GOAL = Copy out the following entries word for word.

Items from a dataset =
■ ■ ■ ■

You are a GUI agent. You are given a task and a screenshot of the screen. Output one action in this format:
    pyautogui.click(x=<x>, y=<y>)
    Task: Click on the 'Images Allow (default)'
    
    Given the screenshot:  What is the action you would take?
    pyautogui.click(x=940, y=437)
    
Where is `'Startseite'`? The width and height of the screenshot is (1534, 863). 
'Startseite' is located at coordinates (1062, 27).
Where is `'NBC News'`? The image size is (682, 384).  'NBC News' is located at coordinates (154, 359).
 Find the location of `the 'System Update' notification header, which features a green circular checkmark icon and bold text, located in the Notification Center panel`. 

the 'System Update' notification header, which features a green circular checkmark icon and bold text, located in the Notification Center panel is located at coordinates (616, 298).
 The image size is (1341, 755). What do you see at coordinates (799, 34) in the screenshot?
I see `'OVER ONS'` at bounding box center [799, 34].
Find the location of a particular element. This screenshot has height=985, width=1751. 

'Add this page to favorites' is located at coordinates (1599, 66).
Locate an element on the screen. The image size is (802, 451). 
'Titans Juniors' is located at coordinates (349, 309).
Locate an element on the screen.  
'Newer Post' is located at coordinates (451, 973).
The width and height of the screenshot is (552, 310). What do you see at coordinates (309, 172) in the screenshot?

■ ■ ■ ■

COMPLETED EXERCISE =
You are a GUI agent. You are given a task and a screenshot of the screen. Output one action in this format:
    pyautogui.click(x=<x>, y=<y>)
    Task: Click on the 'Images Allow (default)'
    
    Given the screenshot:  What is the action you would take?
    pyautogui.click(x=940, y=437)
    
Where is `'Startseite'`? The width and height of the screenshot is (1534, 863). 
'Startseite' is located at coordinates (1062, 27).
Where is `'NBC News'`? The image size is (682, 384).  'NBC News' is located at coordinates (154, 359).
 Find the location of `the 'System Update' notification header, which features a green circular checkmark icon and bold text, located in the Notification Center panel`. 

the 'System Update' notification header, which features a green circular checkmark icon and bold text, located in the Notification Center panel is located at coordinates (616, 298).
 The image size is (1341, 755). What do you see at coordinates (799, 34) in the screenshot?
I see `'OVER ONS'` at bounding box center [799, 34].
Find the location of a particular element. This screenshot has height=985, width=1751. 

'Add this page to favorites' is located at coordinates (1599, 66).
Locate an element on the screen. The image size is (802, 451). 
'Titans Juniors' is located at coordinates (349, 309).
Locate an element on the screen.  
'Newer Post' is located at coordinates (451, 973).
The width and height of the screenshot is (552, 310). What do you see at coordinates (309, 172) in the screenshot?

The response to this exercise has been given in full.